2. Wat is de aard van het biologische spoor?
3. Van wie is het biologische spoor?
4. Wat is de relatie van het biologische materiaal en het strafbare feit?
- Geef aan hoe de kwaliteit van het onderzoek aan biologische sporen wordt
gewaarborgd
Contaminatiepreventie (op DNA niveau, scheiden van SVO’s, eliminatie
databank), testen van producten bij ontvangst, testen van presumptieve testen
voor dagelijks gebruik, testen van de competentie van de
sporenonderzoekers, second opinion, audits
- Beschrijf het gehele proces hoe men een bebloed SVO veilig stelt en
onderzoekt
Goed verpakken om introductie van nieuwe sporen, vernietiging aanwezige
sporen en groei van bacteriën/ schimmels voorkomen. Aard van vlek
onderzoeken met TB test. Bij positieve reactie vlek veiligstellen met swab.
- Beschrijf het gehele proces hoe men een schoen‐ en voetspoor correct dient
veilig te stellen en hoe men dit onderzoekt aan de hand van casuïstiek.

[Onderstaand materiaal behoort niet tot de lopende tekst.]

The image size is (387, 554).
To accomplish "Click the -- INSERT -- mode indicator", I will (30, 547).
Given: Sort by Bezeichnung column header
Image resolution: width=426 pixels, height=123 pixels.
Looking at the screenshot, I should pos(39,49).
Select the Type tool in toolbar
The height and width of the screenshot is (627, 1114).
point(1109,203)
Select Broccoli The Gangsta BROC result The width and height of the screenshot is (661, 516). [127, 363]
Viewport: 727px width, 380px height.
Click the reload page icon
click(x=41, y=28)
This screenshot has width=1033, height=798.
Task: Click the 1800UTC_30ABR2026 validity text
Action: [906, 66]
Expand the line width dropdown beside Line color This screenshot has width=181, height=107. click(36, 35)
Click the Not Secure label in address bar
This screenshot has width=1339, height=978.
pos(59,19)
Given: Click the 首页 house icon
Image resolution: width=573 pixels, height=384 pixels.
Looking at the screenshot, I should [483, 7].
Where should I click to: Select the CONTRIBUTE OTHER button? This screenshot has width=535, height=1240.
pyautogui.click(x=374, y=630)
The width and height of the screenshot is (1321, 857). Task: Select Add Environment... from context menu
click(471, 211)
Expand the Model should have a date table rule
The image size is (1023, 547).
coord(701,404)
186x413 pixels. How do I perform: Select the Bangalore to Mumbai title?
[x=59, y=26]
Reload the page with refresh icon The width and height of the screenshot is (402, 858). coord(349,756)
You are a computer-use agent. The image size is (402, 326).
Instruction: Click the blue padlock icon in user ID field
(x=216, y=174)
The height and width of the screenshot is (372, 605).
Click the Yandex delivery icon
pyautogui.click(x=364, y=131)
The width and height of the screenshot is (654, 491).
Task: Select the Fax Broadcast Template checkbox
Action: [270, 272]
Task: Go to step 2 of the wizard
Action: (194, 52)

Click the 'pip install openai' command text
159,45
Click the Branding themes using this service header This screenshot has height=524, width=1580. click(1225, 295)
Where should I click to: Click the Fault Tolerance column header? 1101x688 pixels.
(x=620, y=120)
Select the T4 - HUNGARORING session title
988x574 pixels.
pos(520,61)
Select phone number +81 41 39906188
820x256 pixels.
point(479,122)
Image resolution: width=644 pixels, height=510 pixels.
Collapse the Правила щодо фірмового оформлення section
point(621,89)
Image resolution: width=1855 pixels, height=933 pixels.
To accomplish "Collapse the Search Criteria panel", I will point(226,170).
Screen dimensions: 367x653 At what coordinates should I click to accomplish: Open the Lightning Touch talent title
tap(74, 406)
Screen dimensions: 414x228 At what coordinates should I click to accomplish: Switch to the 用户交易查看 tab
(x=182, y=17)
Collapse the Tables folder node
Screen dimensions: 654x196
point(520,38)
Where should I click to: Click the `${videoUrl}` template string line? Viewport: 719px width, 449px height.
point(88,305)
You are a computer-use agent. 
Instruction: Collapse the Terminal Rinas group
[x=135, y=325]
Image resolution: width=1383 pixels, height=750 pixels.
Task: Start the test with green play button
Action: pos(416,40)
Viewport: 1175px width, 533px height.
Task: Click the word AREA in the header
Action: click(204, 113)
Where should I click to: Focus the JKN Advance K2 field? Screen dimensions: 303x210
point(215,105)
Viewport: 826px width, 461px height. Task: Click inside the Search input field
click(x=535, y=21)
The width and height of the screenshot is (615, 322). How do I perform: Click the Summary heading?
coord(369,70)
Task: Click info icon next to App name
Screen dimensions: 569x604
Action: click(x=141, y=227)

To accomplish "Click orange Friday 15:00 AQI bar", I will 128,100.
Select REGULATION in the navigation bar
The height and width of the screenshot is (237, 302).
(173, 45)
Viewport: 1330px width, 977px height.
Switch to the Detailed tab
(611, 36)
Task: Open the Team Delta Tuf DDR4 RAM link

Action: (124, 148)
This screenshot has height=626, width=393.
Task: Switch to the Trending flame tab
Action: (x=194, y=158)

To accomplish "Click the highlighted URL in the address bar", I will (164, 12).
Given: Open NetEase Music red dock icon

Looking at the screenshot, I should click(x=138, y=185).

Zoeken = Latente schoensporen zoeken met scheerlicht
Afschermen = Schoenspoor zeer fragiel, weerbaar maken tegen het weer
met een doos of bordjes.
Veiligstellen = (fotograferen, zichtbaar maken, afnemen, verpakken)
Fotograferen = overzichtsfoto, detailfoto
Zichtbaar maken = ligt aan der soort materie. Bij stof gelatine folie of
elektrostatisch liften. Bij vet zichtbaar maken met magnetisch poeder en
gelatine folie. Bij droog zand gelatine folie gebruiken. Bij nat zand alleen een
foto maken. Bij opgedroogd zand poederen en gelatine folie gebruiken.
Verpakken = Of met schutblad of in een doos waarin de afdruk zich niet kan
verplaatsen.
Daarna voor vergelijkend onderzoek gebruiken samen met referentie schoen.
Vingersporen
- Geef de definities van de begrippen: dactyloscopie, vingerspoor, vingerafdruk
Dactyloscopie = De wetenschap die zich bezighoud met het bestuderen van
de lijnen van de vingers (ook handpalmen en voeten) en de afdrukken/
indrukken hiervan.
Vingerspoor = Afdruk van een vinger, gevonden en zichtbaar gemaakt ter
plaatse van, of naar aanleiding van, een misdrijf waarvan de donor nog
onbekend is.
Vingerafdruk = Afdruk van een vinger, die verkregen wordt door het
afdrukken van een met inkt behandelde vinger op een dactyloscopisch
signalement. De donor is hiervan al bekend.
- Leg het doel van dactyloscopie uit en hoe het unieke papillairlijnenbeeld
hiervoor wordt gebruikt.
Het doel van dactyloscopie is het identificeren van de bron van het gevonden
vingerspoor. De unieke papillairlijnenbeeld is bij elke persoon anders en dus
daarbij erg persoonsgebonden. Deze blijven ook het hele leven het zelfde bij
elke persoon waardoor de persoon identificeerbaar is met een
papillairlijnenbeeld .
- Beschrijf het gehele proces hoe men glasdeeltjes correct dient veilig te stellen
en onderzoekt aan de hand van casuïstiek.
Buitenste laag kleding van de verdachte veiligstellen. Deze uitkloppen boven
een bak. Verzamel zo veel mogelijke verschillende soorten glasscherven
waarvan de herkomst bekend is. Onderzoek met glasmiscroscoop wat glas is
en wat niet (glas fluoresceert). Verzamel de glasdeeltjes op dactyfolie en
onderzoek met de LA ICPMS de samenstelling van de glasdeeljtes.
- Leg uit wat verschil in benadering is van glasonderzoek tussen bron ‐ en
activiteitenniveau.
Bronniveau = Geeft aan of de glasdeeltjes wel of niet afkomstig zijn van ruit x
Activiteit niveau = Geeft aan of persoon x wel of niet de ruit heeft gebroken.